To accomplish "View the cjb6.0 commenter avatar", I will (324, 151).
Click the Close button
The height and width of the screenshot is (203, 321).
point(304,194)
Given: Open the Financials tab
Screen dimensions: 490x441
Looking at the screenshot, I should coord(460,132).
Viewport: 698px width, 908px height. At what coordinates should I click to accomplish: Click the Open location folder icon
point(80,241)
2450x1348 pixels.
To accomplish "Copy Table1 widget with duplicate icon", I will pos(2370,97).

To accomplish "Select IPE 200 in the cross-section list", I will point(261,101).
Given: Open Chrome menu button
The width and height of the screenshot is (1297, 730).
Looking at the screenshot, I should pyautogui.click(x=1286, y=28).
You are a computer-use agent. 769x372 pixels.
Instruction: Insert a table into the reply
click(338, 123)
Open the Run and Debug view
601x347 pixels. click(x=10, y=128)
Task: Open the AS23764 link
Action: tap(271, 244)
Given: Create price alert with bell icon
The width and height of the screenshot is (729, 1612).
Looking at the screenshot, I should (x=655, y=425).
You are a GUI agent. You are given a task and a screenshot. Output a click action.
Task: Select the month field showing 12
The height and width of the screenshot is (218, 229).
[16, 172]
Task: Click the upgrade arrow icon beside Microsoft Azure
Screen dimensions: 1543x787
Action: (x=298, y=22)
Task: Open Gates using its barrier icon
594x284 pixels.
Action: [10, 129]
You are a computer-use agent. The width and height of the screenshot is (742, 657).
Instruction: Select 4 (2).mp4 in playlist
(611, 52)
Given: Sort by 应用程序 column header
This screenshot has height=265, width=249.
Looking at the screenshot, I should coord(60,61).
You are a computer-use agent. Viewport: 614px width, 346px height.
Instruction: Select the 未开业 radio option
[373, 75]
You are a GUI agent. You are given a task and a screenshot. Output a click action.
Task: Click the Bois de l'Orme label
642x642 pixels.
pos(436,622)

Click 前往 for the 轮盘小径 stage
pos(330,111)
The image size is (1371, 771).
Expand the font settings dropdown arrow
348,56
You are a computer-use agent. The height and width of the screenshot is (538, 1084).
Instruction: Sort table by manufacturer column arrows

◆ YOUR GOAL: Rewrite all of the entries above, changing "Instruction" to "Command" and leaving everything else untouched.

◆ ANSWER TO THE PROBLEM:
To accomplish "View the cjb6.0 commenter avatar", I will (324, 151).
Click the Close button
The height and width of the screenshot is (203, 321).
point(304,194)
Given: Open the Financials tab
Screen dimensions: 490x441
Looking at the screenshot, I should coord(460,132).
Viewport: 698px width, 908px height. At what coordinates should I click to accomplish: Click the Open location folder icon
point(80,241)
2450x1348 pixels.
To accomplish "Copy Table1 widget with duplicate icon", I will pos(2370,97).

To accomplish "Select IPE 200 in the cross-section list", I will point(261,101).
Given: Open Chrome menu button
The width and height of the screenshot is (1297, 730).
Looking at the screenshot, I should pyautogui.click(x=1286, y=28).
You are a computer-use agent. 769x372 pixels.
Command: Insert a table into the reply
click(338, 123)
Open the Run and Debug view
601x347 pixels. click(x=10, y=128)
Task: Open the AS23764 link
Action: tap(271, 244)
Given: Create price alert with bell icon
The width and height of the screenshot is (729, 1612).
Looking at the screenshot, I should (x=655, y=425).
You are a GUI agent. You are given a task and a screenshot. Output a click action.
Task: Select the month field showing 12
The height and width of the screenshot is (218, 229).
[16, 172]
Task: Click the upgrade arrow icon beside Microsoft Azure
Screen dimensions: 1543x787
Action: (x=298, y=22)
Task: Open Gates using its barrier icon
594x284 pixels.
Action: [10, 129]
You are a computer-use agent. The width and height of the screenshot is (742, 657).
Command: Select 4 (2).mp4 in playlist
(611, 52)
Given: Sort by 应用程序 column header
This screenshot has height=265, width=249.
Looking at the screenshot, I should coord(60,61).
You are a computer-use agent. Viewport: 614px width, 346px height.
Command: Select the 未开业 radio option
[373, 75]
You are a GUI agent. You are given a task and a screenshot. Output a click action.
Task: Click the Bois de l'Orme label
642x642 pixels.
pos(436,622)

Click 前往 for the 轮盘小径 stage
pos(330,111)
The image size is (1371, 771).
Expand the font settings dropdown arrow
348,56
You are a computer-use agent. The height and width of the screenshot is (538, 1084).
Command: Sort table by manufacturer column arrows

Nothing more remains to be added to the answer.